GOAL OF THE EXERCISE :: Count the lines below that contain the word "computer" and give only the number.

Collected data
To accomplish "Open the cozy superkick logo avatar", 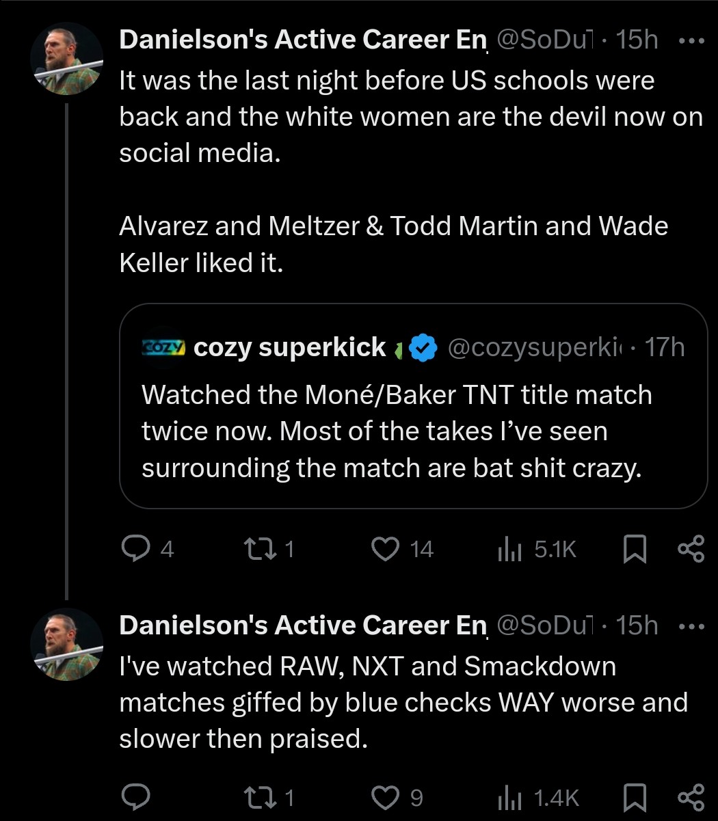I will coord(163,348).
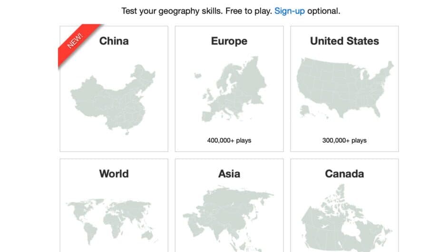Click the United States title

[x=344, y=41]
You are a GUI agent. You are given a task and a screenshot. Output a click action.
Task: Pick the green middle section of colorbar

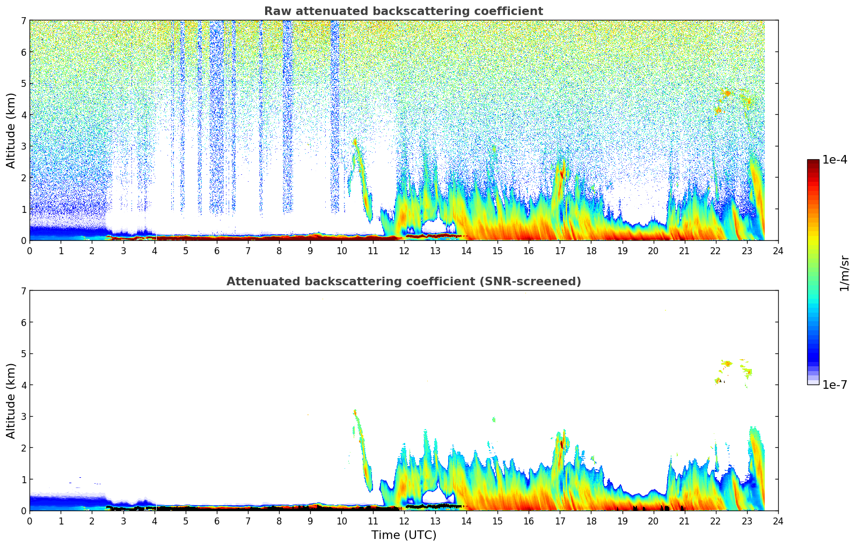pos(813,274)
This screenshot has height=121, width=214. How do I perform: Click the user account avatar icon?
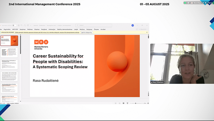tap(133, 25)
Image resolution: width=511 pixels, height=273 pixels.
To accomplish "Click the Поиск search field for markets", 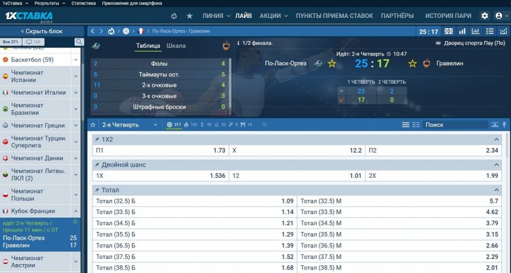I will pyautogui.click(x=460, y=125).
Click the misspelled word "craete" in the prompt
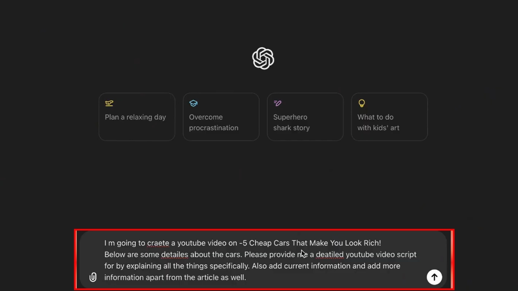 (x=158, y=243)
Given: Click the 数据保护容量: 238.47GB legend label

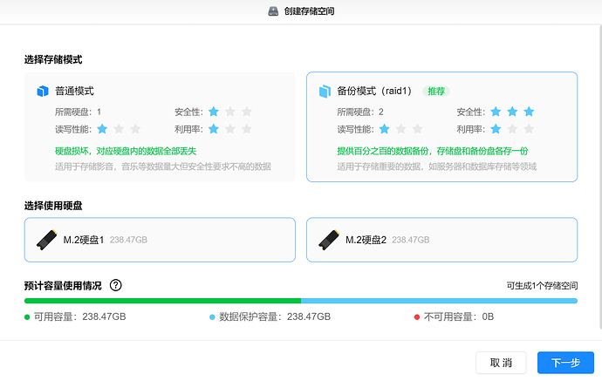Looking at the screenshot, I should pyautogui.click(x=274, y=317).
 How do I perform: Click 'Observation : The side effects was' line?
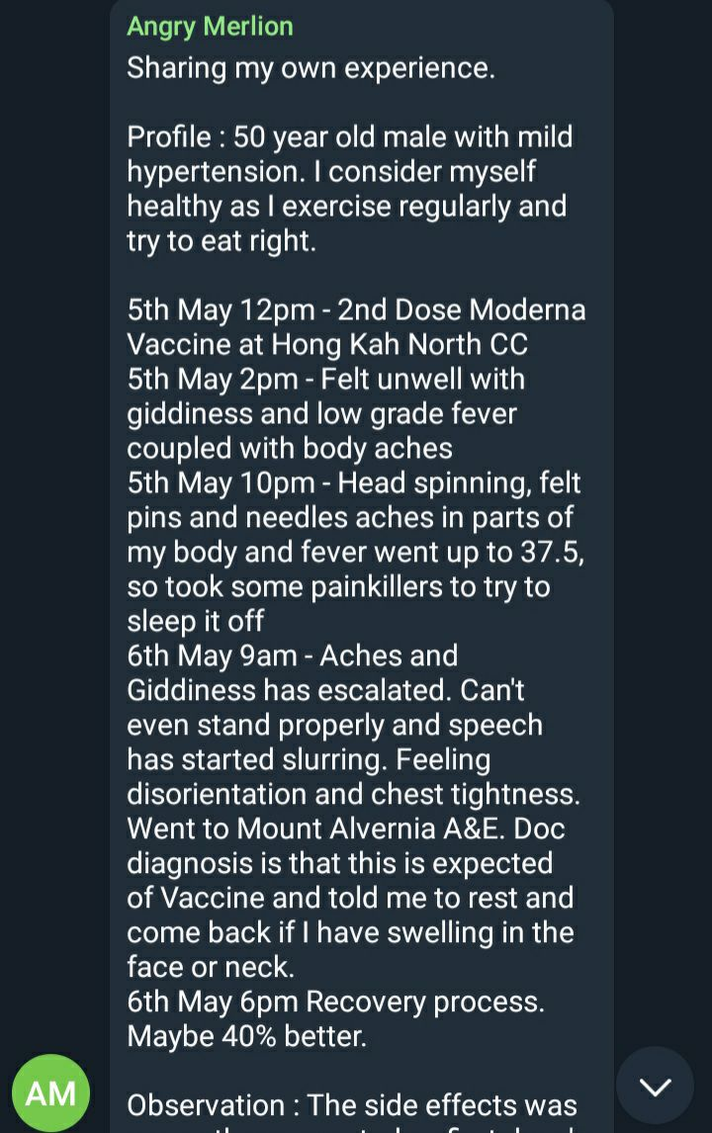pyautogui.click(x=352, y=1105)
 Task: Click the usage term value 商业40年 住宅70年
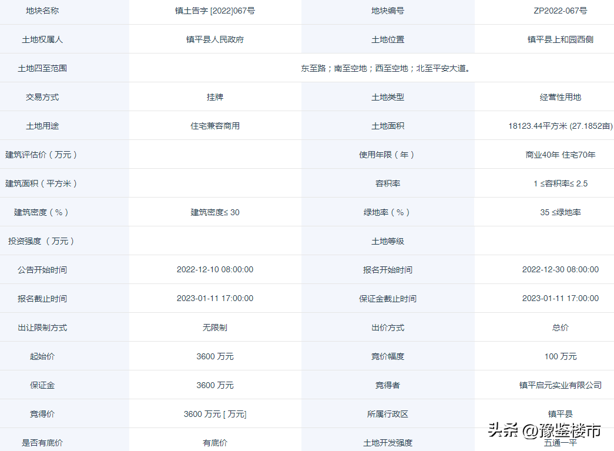[560, 155]
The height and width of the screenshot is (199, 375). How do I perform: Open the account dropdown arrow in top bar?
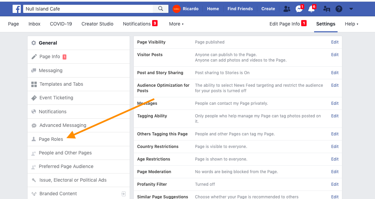tap(351, 9)
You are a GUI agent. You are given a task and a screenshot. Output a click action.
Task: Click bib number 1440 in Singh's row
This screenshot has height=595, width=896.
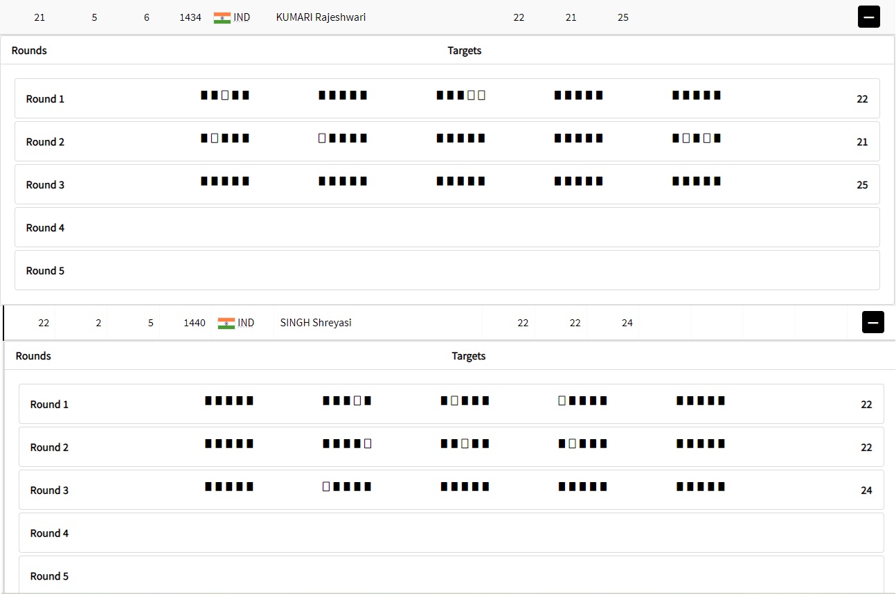195,323
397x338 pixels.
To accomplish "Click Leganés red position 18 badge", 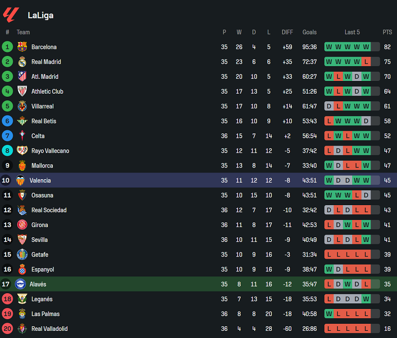I will pos(7,299).
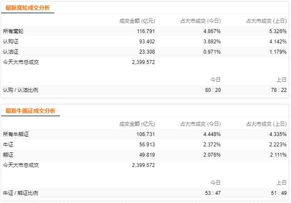Select the 认购证 row label
Viewport: 291px width, 203px height.
pos(10,41)
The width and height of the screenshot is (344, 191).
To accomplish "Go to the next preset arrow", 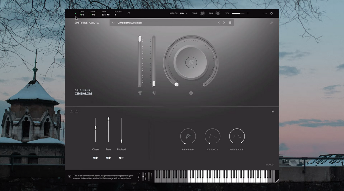I will (224, 23).
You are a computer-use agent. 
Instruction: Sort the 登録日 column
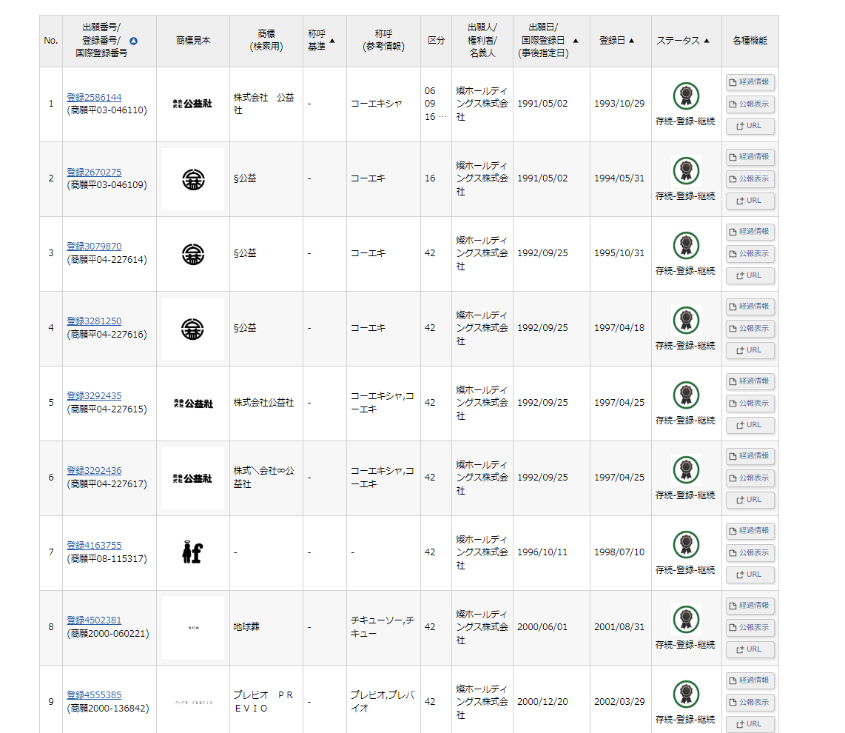[631, 41]
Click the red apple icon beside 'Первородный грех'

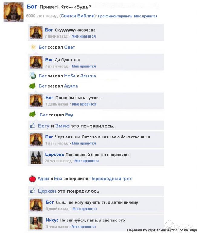coord(32,179)
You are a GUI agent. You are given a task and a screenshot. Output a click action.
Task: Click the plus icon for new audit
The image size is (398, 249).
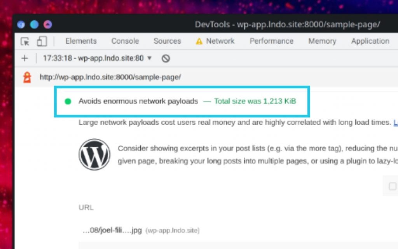(25, 58)
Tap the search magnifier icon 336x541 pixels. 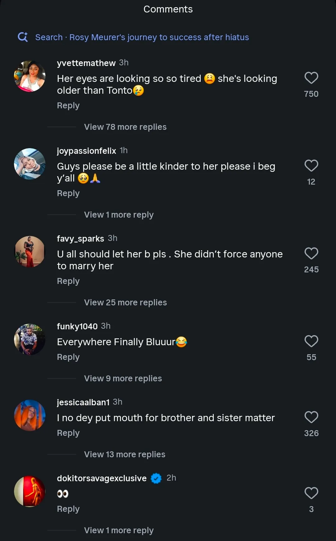click(x=23, y=37)
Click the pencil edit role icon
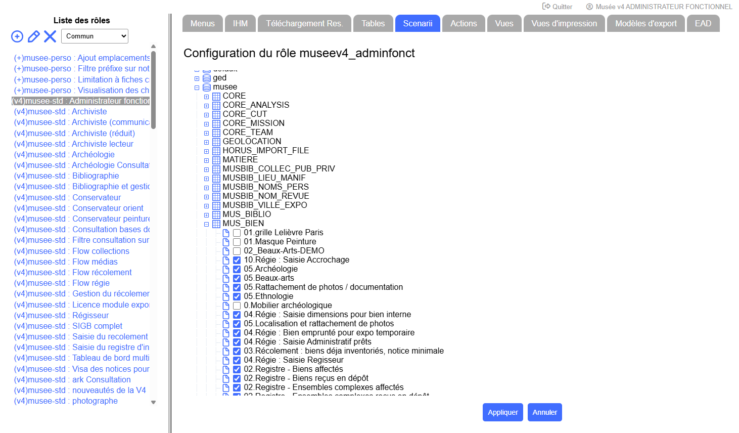The width and height of the screenshot is (739, 433). pos(34,36)
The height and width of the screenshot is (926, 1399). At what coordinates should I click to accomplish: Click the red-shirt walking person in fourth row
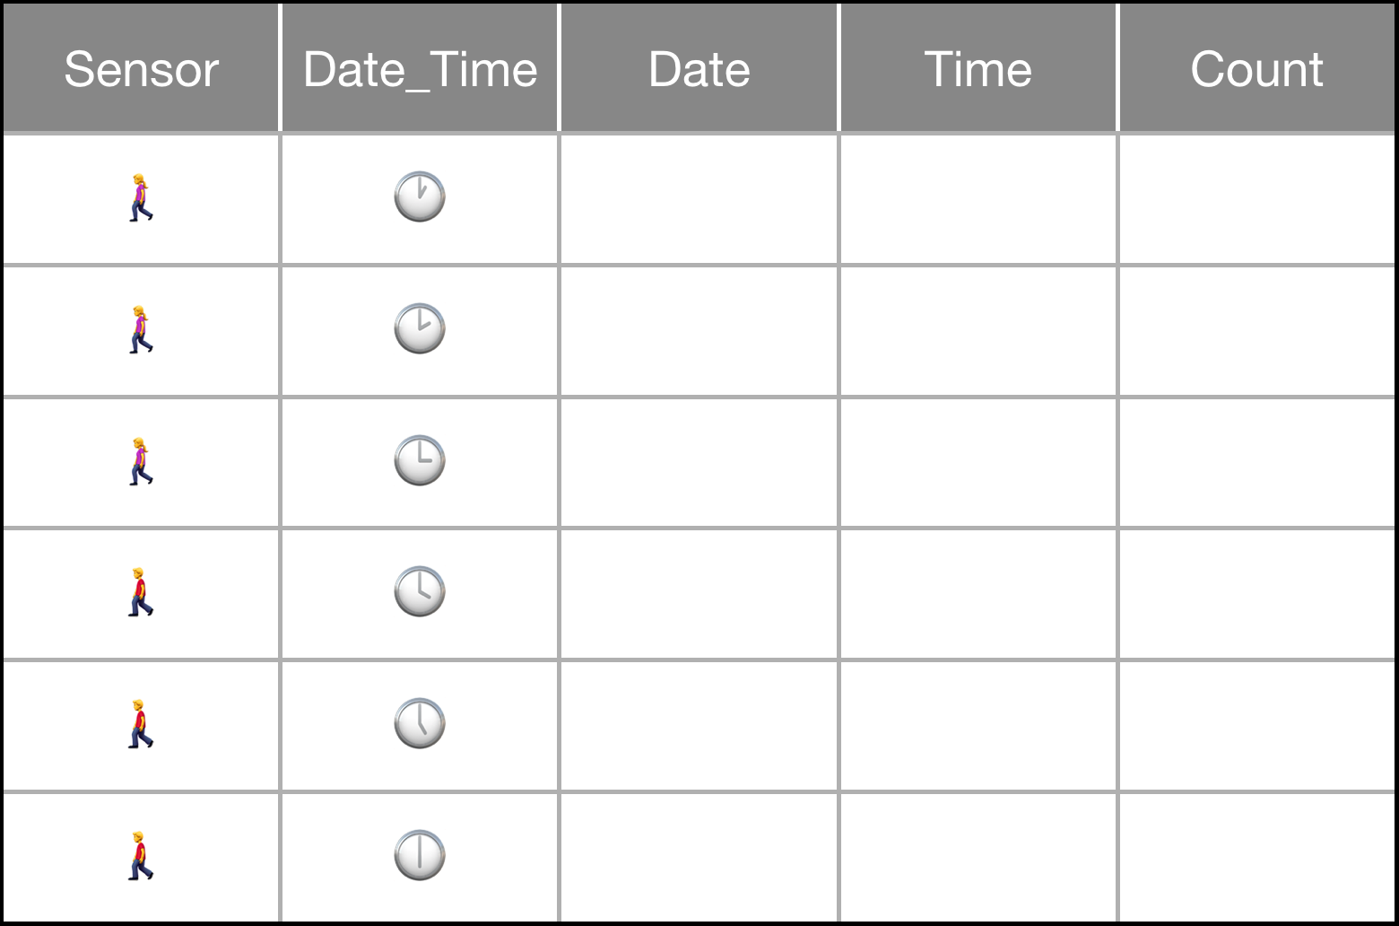(x=141, y=592)
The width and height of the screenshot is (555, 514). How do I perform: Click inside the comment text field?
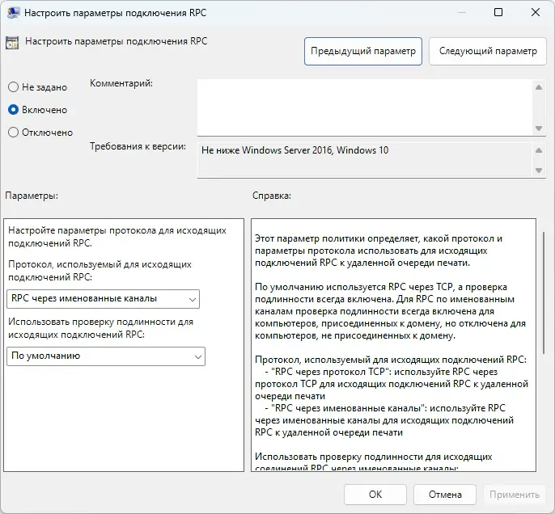[365, 107]
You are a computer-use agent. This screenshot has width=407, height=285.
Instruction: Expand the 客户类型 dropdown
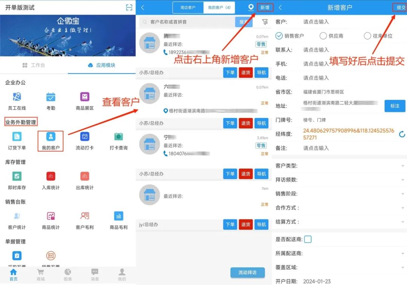402,166
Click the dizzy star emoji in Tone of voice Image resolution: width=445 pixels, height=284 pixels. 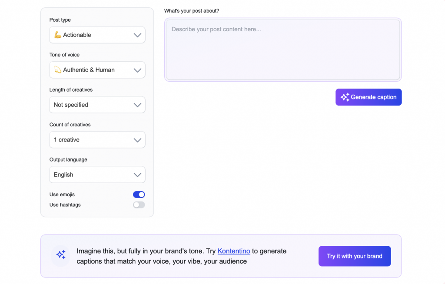57,70
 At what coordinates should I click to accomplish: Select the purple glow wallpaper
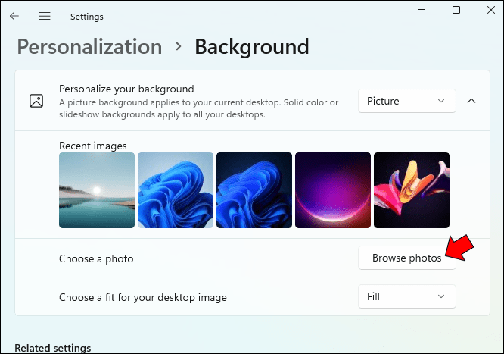pyautogui.click(x=333, y=190)
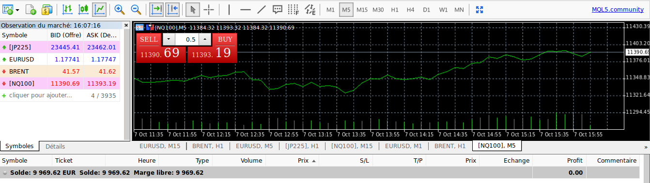Click the zoom in magnifier icon
Image resolution: width=650 pixels, height=183 pixels.
(119, 9)
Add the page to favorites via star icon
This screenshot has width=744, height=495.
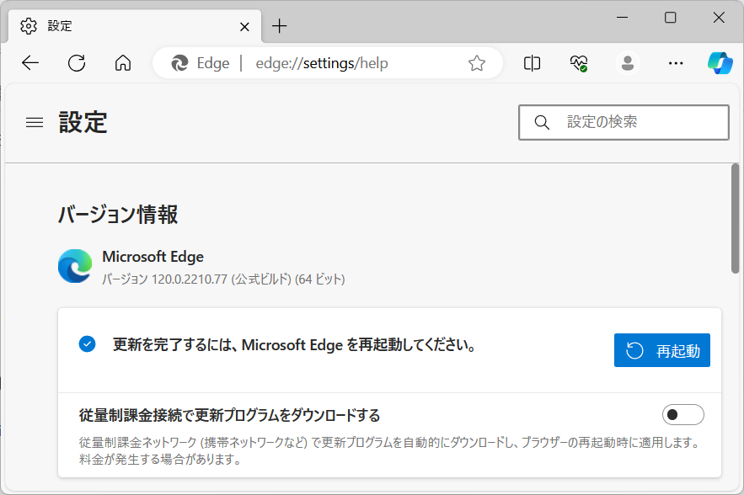click(477, 62)
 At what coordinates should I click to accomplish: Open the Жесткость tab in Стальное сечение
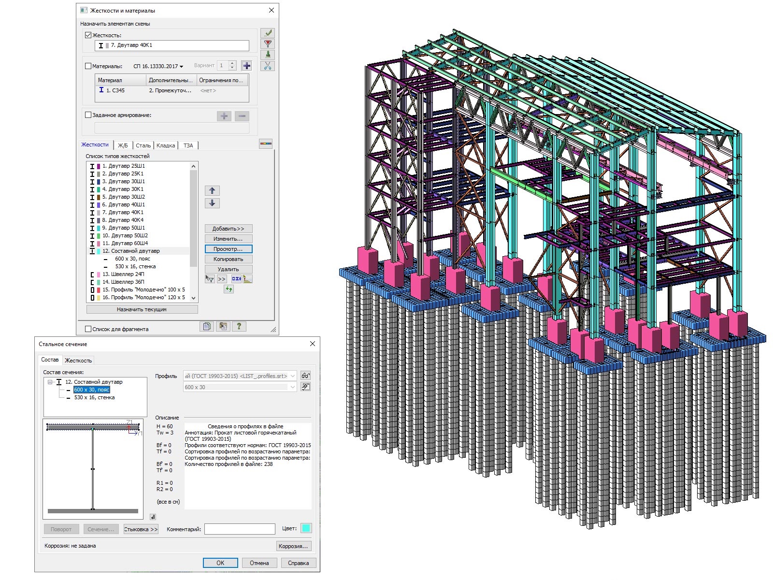click(78, 361)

ANSWER SECTION :: 2